● **Stored items**:
##########
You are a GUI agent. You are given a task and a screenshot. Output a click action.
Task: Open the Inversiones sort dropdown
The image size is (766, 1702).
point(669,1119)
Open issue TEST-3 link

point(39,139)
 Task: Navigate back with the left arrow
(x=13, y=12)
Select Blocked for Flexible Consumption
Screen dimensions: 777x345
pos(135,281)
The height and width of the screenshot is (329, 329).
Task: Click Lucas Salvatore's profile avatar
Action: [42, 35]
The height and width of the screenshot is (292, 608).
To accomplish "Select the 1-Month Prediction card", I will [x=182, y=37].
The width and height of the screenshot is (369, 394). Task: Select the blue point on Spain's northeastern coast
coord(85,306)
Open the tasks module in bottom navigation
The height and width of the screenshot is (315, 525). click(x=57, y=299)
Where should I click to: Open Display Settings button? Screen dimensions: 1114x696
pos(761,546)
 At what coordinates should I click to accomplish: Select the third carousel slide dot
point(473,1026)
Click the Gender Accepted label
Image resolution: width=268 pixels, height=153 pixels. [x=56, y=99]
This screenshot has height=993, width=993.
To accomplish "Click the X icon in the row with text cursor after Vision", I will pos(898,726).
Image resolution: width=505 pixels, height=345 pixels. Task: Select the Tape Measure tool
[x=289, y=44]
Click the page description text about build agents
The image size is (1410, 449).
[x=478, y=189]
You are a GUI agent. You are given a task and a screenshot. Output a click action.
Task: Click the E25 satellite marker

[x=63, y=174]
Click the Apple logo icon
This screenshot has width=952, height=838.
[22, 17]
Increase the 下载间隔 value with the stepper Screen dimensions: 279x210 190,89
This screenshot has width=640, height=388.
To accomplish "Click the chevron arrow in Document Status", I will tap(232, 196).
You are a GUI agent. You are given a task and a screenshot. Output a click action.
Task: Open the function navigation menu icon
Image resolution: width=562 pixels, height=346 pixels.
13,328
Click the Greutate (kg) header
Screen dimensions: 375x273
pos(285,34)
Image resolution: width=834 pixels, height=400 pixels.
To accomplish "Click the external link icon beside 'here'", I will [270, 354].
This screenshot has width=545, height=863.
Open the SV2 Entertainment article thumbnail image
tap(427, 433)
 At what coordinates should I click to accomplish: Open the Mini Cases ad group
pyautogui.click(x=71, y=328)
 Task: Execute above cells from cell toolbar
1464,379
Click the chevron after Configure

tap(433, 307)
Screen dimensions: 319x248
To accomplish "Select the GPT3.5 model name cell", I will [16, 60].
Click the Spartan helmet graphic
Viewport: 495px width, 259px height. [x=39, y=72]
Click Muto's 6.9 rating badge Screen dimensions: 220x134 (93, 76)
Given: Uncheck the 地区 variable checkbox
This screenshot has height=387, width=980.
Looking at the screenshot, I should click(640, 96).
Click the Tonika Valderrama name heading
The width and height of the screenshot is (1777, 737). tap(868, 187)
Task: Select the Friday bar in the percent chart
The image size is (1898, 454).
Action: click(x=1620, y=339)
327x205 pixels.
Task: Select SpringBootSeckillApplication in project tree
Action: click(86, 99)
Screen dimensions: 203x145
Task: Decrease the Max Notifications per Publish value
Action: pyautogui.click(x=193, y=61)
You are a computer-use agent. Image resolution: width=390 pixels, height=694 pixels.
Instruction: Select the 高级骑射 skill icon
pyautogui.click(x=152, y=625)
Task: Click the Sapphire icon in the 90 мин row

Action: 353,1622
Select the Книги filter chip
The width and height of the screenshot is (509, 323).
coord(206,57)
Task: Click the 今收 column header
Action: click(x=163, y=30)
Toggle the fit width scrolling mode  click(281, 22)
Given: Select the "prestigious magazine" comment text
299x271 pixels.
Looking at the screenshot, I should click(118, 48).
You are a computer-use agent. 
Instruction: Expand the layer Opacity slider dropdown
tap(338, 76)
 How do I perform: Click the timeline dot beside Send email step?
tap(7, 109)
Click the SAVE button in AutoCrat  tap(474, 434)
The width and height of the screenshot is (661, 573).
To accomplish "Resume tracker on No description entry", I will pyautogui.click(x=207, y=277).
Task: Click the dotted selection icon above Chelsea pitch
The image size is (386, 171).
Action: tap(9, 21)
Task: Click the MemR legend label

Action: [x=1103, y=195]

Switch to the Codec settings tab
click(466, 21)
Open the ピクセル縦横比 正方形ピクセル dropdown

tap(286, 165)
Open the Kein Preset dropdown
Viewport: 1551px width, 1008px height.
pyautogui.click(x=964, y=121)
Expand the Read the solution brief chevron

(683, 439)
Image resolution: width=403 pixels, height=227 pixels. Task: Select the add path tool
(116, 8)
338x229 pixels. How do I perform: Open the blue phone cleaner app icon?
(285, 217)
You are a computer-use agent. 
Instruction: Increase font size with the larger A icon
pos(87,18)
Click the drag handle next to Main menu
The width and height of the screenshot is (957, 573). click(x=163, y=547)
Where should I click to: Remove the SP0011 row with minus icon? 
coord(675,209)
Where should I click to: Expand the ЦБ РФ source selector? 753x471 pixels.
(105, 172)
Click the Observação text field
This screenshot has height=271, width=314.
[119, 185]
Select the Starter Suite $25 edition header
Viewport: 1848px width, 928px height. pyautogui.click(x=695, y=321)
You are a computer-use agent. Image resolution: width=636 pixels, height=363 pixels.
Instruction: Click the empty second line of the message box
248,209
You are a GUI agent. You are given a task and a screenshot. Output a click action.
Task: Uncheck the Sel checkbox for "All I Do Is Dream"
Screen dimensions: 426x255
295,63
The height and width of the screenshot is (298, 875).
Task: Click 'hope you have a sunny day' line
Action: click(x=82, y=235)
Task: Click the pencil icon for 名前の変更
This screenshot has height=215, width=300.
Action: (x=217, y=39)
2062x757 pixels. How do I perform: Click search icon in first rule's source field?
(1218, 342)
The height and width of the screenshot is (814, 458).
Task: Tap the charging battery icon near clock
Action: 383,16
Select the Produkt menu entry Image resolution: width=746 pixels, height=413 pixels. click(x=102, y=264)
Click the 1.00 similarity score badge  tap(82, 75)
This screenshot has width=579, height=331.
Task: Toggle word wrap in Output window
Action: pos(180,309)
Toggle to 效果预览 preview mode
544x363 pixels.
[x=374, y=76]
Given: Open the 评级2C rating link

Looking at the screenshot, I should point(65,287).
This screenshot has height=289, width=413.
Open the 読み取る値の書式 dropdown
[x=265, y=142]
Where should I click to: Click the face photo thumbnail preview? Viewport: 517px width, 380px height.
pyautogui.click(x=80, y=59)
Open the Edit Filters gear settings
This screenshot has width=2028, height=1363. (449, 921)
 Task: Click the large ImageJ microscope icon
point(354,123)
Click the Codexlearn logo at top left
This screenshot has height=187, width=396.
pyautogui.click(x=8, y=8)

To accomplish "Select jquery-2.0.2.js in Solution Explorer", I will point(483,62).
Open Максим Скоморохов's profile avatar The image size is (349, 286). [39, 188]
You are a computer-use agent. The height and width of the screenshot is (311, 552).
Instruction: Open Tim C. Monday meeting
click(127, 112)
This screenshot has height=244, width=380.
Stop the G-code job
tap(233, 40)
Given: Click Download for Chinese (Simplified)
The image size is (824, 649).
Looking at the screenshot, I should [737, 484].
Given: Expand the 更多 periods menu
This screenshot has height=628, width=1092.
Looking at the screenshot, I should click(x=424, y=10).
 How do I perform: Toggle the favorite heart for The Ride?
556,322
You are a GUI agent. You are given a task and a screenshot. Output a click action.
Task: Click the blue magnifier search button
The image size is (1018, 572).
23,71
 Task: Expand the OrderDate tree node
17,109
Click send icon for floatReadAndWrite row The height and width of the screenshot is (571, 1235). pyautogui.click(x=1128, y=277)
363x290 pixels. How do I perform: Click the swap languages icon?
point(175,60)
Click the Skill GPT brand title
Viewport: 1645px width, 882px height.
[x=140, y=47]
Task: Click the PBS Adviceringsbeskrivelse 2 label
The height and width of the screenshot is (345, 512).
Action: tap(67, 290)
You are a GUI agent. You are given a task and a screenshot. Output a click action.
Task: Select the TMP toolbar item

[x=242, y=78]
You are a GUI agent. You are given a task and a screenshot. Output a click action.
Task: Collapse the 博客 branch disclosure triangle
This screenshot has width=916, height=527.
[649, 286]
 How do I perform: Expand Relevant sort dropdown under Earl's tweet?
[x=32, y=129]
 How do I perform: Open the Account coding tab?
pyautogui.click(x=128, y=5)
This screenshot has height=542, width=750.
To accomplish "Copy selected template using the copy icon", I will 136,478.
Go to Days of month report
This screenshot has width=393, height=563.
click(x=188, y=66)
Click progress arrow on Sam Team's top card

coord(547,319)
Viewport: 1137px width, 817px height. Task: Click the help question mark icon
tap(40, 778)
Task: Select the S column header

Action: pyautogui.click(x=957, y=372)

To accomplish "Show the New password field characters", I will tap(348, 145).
##########
From the data, list each line in which the string "checkbox" appears.

Given: Uncheck the 地区 variable checkbox
Task: Uncheck the Sel checkbox for "All I Do Is Dream"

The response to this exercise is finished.